A ameaça do presidente dos Estados Unidos, Donald Trump, de impor tarifas a países europeus caso a Groenlândia não seja vendida aos EUA abriu uma nova crise nas relações entre americanos e europeus. O tema voltou ao centro do debate após Trump demonstrar novamente interesse pela maior ilha do mundo, logo depois da operação americana que resultou na captura de Nicolás Maduro, em 3 de janeiro.
Nas redes sociais, o assunto ganhou repercussão global, com especulações que chegam a mencionar uma possível Terceira Guerra Mundial. Segundo o professor de Direito Internacional da PUCPR, Rudá Baptista, qualquer ocupação territorial contra a vontade de outro país é ilegal perante o direito internacional e a ONU.
Rudá Baptista explica que, embora Trump utilize inicialmente a pressão tarifária como instrumento político, há receio de uma postura mais agressiva caso a União Europeia e a Dinamarca mantenham a recusa. Para o especialista, o direito internacional não admite invasões ou imposições territoriais unilaterais, o que torna o impasse diplomático ainda mais sensível.
De acordo com o professor, o interesse dos Estados Unidos na Groenlândia envolve fatores estratégicos, como a possibilidade de instalação de um sistema de defesa antimísseis conhecido como “domo de ferro”, além da presença de minerais críticos para a produção de chips e outras tecnologias.
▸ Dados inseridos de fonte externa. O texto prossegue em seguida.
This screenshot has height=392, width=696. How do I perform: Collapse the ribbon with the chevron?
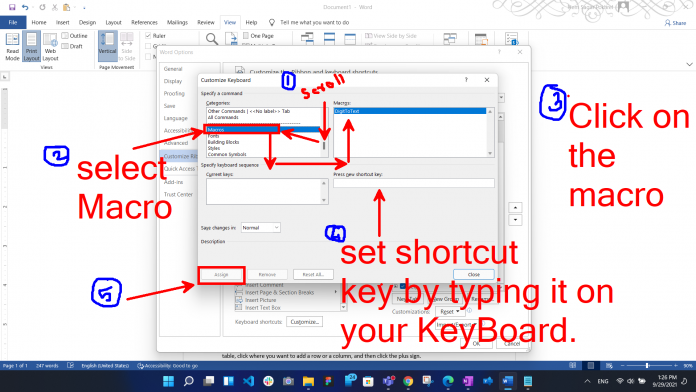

Trump também justifica a necessidade do território como forma de proteção contra eventuais avanços da Rússia e da China na região.
Ao analisar possíveis impactos econômicos, Rudá Baptista afirma que tarifas impostas à Europa podem, teoricamente, beneficiar o Brasil, caso os Estados Unidos passem a importar produtos brasileiros que se tornem mais competitivos. Apesar da repercussão alarmista nas redes sociais, o professor descarta a possibilidade de uma Terceira Guerra Mundial, ressaltando que as ações de Trump são pontuais e que as organizações internacionais criadas após 1945 continuam atuando para evitar conflitos globais.